A l’heure actuelle, les TLM ne connaissent que des infractions commises sur le sol de Fibreux. Il s’avère très ardu de poursuivre un délinquant irrationnel qui a quitté la région de Fibreux. En effet, les autres régions d’Imaginos, nous l’avons dit, ne sont pas dotées de TLM.
De lege ferenda, il convient de créer partout à Imaginos des TLM. C’est que les délits et crimes paranormaux ont pris dans tout le pays des proportions inquiétantes. Ainsi, la sous-région des As dans la région d’Amorphe regorge d’individus plongés dans la haute magie noire. Il s’y déroule fréquemment des sacrifices humains et ce, dans la plus totale impunité.

C. Quelques délits mystiques

1. L’envoûtement

L’article 730 du Code Pénal fibreux donne une définition assez longue de ce vocable. Il désigne toute pratique matérielle ou immatérielle, mais irrationnelle, qui tend à perturber ou à annihiler la volonté d’un individu et qui pousse celui-ci à accomplir des actes infractionnels dont il n’a point conscience.
Au regard de cette définition, on peut déduire qu’un envoûtement opéré sans que la victime ne commette un délit dû audit envoûtement est permis.
Le vocable « envoûtement » est un terme générique qui englobe, en fait, plusieurs autres infractions. On peut, entre autres, citer l’hypnose, les pratiques de type vaudou, le lancement des mauvais sorts, du moment que ces cas aboutissent au résultat que la victime commette une infraction.
Notons qu’un envoûtement peut conduire à ce que la victime elle-même soit poussée à opérer un autre envoûtement.
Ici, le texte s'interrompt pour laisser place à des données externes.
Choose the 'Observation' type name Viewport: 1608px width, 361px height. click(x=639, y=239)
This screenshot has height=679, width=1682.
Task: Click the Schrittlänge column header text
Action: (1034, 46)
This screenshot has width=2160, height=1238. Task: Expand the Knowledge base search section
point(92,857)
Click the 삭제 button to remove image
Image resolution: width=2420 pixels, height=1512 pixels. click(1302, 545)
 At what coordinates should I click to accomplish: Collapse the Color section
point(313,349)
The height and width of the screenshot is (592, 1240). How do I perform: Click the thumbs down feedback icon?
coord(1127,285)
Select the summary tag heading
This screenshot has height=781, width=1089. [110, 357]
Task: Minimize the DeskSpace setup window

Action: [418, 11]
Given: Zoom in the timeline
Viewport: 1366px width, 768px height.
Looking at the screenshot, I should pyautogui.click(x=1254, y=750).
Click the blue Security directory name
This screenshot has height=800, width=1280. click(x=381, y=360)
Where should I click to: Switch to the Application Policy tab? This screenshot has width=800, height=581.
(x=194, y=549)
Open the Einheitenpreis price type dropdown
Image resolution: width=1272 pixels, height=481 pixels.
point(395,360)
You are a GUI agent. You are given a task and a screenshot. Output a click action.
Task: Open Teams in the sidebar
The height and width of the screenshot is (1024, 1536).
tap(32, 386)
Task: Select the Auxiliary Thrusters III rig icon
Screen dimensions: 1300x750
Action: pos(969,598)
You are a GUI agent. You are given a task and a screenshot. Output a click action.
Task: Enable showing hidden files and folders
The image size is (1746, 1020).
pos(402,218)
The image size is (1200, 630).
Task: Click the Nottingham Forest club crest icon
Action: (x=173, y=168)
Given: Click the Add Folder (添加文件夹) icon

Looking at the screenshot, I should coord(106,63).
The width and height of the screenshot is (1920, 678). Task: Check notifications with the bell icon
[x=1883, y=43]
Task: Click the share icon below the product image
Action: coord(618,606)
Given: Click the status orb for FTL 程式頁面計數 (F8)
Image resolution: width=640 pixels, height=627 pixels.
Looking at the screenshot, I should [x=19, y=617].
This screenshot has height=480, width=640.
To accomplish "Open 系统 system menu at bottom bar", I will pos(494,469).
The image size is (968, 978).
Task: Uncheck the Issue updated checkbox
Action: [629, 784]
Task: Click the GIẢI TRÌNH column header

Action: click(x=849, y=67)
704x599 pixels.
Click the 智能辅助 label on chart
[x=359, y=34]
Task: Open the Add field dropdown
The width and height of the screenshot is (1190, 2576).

Ici, vu que l’élément moral manque dans le chef de la victime originaire, on ne peut l’assimiler au coauteur ni au complice de l’infraction d’envoûtement au second niveau. L’unique auteur demeure l’envoûteur originaire, lui au moins ayant bel et bien eu la volonté de nuire.
Pour ce qui est des peines, retenons simplement que l’envoûteur est puni de la peine réservée à celui qui a commis l’infraction dans l’inconscient. En d’autres termes, à titre d’exemple, si la victime a commis un vol par envoûtement, l’envoûteur sera puni de la peine prévue pour le vol. Même logique concernant l’envoûteur qui a permis que la victime originaire puisse envoûter à son tour. Si la deuxième victime a volé, l’envoûteur originaire sera puni de vol.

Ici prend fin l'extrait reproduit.